The answer must consist solely of the lines from the line with "This screenshot has height=642, width=1280." to the final line of the data below, reproduced exactly, pictures omitted.

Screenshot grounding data
********************

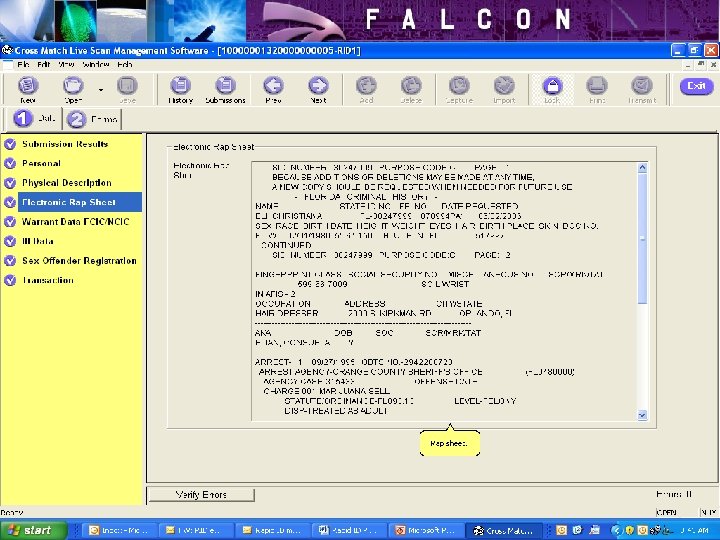
Task: Click the Open toolbar icon
Action: pos(73,88)
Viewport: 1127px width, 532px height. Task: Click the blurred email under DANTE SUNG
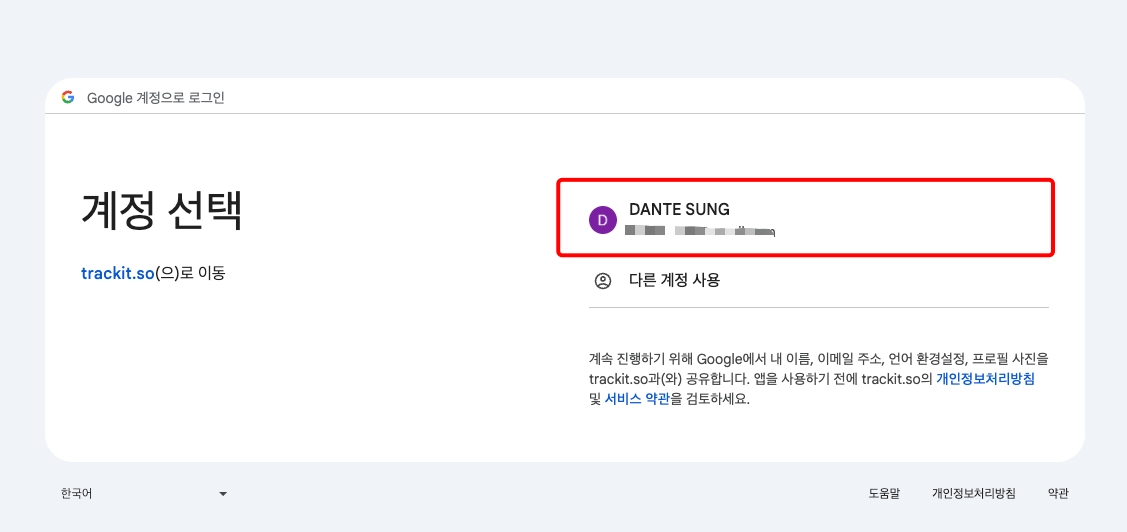(700, 231)
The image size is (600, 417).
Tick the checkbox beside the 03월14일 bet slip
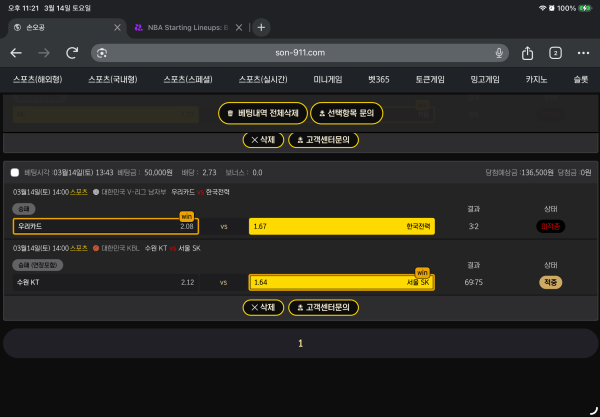coord(14,172)

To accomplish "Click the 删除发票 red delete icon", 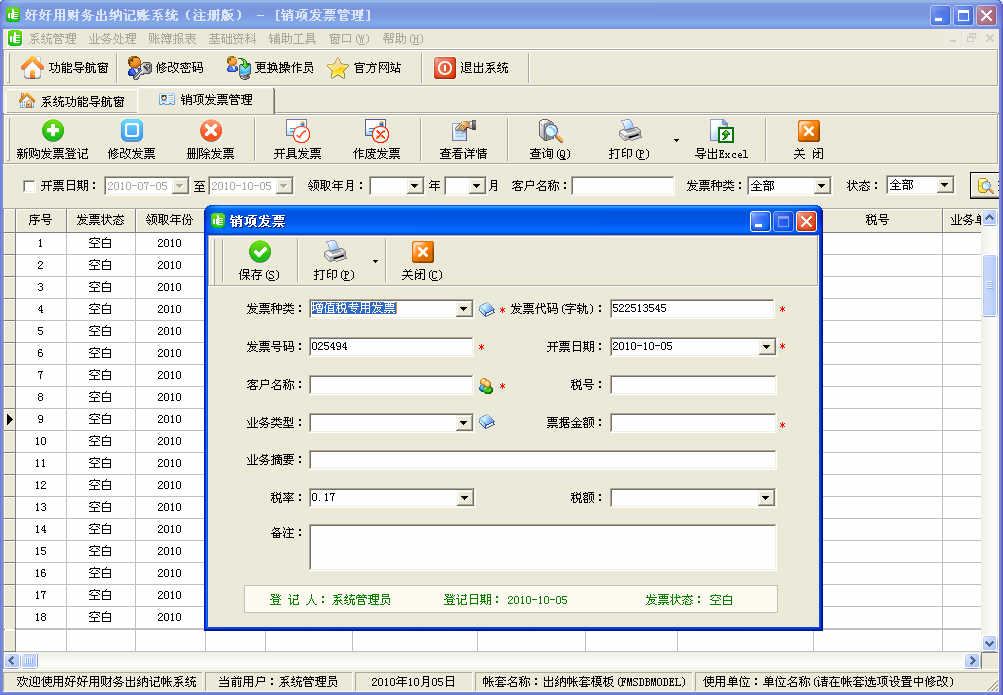I will pos(210,131).
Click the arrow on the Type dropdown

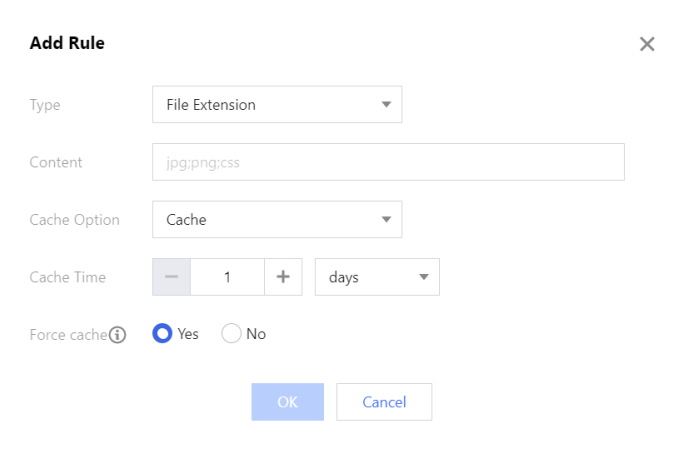click(x=386, y=104)
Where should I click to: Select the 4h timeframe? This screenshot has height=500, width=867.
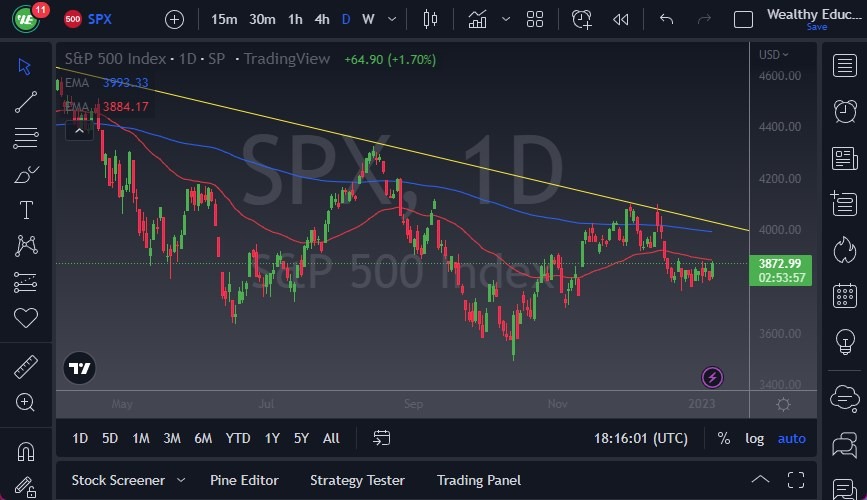coord(321,19)
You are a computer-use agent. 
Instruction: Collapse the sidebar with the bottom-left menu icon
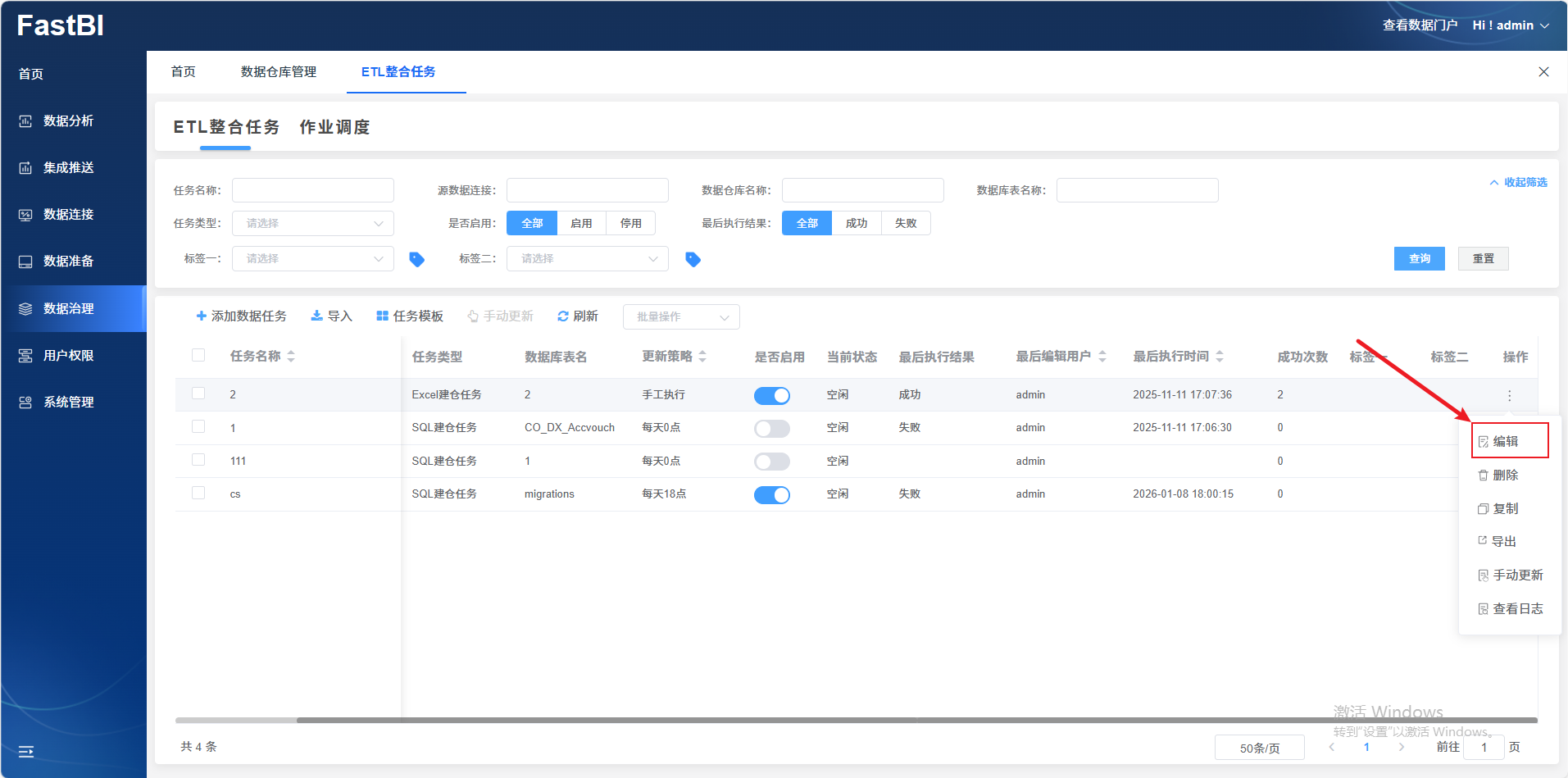[26, 751]
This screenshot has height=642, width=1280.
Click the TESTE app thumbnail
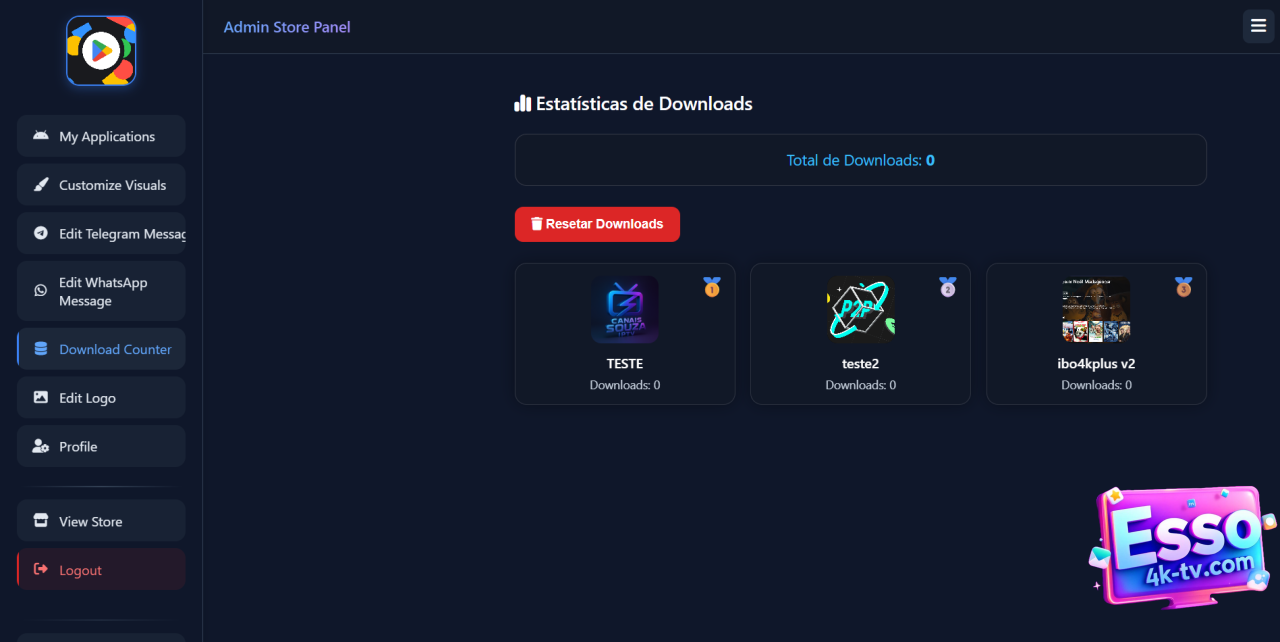[x=625, y=310]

********************

OUTPUT FOR THIS EXERCISE »
This screenshot has height=642, width=1280.
Click the TESTE app thumbnail
[x=625, y=310]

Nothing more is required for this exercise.